TASK ITEM -> If a line in the listing contains "resolution", copy it out whole.

SUPPLIED ENTRIES ->
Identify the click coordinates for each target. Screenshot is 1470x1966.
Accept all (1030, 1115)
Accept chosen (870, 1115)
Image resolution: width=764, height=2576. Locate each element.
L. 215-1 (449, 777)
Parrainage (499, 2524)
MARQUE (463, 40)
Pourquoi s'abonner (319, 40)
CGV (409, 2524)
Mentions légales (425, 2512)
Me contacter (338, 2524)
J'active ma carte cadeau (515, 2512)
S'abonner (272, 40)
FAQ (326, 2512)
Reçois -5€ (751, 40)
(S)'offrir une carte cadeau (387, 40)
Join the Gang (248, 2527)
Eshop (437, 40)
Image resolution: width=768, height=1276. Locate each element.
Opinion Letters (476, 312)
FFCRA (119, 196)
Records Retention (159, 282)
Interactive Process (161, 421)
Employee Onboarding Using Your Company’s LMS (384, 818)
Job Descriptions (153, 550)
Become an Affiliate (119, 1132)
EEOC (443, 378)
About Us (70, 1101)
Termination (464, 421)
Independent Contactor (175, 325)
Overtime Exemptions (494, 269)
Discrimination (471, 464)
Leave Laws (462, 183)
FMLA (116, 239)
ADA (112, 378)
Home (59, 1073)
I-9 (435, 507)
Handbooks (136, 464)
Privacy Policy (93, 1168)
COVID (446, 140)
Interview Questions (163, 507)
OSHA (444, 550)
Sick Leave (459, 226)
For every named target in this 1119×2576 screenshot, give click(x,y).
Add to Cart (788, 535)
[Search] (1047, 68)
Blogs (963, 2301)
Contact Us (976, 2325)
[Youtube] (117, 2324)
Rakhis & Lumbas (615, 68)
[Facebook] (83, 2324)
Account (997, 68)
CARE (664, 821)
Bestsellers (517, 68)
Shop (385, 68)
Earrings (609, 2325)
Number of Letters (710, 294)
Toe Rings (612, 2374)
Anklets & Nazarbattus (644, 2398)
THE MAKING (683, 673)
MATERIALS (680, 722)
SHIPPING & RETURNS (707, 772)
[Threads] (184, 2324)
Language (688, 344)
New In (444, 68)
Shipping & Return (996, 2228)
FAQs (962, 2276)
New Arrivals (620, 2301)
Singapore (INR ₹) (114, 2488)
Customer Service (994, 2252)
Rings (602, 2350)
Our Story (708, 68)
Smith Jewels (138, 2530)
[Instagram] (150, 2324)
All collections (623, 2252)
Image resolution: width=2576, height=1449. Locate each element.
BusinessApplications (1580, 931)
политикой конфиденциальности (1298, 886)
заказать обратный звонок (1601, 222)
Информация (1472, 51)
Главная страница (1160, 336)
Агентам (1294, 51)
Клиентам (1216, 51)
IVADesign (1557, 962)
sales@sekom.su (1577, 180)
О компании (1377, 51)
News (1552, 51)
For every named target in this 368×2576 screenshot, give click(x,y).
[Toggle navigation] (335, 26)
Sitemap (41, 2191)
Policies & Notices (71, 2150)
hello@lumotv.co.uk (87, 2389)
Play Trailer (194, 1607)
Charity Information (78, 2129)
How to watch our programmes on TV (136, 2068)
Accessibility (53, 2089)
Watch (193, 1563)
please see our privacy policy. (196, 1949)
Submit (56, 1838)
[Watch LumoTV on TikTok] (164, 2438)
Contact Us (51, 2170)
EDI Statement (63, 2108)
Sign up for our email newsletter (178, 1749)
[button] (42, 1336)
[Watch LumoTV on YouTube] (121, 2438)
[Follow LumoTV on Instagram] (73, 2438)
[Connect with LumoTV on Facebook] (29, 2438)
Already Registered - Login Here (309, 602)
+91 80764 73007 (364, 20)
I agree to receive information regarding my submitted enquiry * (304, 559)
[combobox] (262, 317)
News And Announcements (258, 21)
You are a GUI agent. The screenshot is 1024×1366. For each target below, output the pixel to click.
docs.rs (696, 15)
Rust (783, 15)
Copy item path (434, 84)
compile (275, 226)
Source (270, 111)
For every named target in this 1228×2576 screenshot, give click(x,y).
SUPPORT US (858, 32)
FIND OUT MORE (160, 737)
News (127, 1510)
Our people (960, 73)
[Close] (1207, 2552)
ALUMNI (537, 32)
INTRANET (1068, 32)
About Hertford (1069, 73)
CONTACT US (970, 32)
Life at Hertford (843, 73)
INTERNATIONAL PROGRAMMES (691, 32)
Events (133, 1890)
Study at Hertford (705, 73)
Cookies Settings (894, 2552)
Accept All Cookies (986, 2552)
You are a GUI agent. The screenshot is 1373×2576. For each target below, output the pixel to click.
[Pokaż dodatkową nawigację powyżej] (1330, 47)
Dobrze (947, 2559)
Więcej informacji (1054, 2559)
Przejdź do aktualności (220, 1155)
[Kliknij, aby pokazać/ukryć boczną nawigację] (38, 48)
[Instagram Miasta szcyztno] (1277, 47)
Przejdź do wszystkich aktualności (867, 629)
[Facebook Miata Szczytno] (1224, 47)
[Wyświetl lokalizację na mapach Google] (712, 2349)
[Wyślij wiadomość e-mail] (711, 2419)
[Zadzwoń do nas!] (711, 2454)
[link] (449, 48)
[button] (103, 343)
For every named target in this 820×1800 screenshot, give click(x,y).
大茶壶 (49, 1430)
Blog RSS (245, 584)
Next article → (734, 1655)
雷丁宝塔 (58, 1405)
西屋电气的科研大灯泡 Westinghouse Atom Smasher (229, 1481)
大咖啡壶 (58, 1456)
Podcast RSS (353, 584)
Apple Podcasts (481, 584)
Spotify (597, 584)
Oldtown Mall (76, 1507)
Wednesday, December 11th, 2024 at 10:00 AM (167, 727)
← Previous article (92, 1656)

EXERCISE RESULT ->
Image resolution: width=764, height=2576. Locate each element.
Image resolution: width=768, height=1276. Locate each element.
Image resolution: width=2576, height=1449. Locate each element.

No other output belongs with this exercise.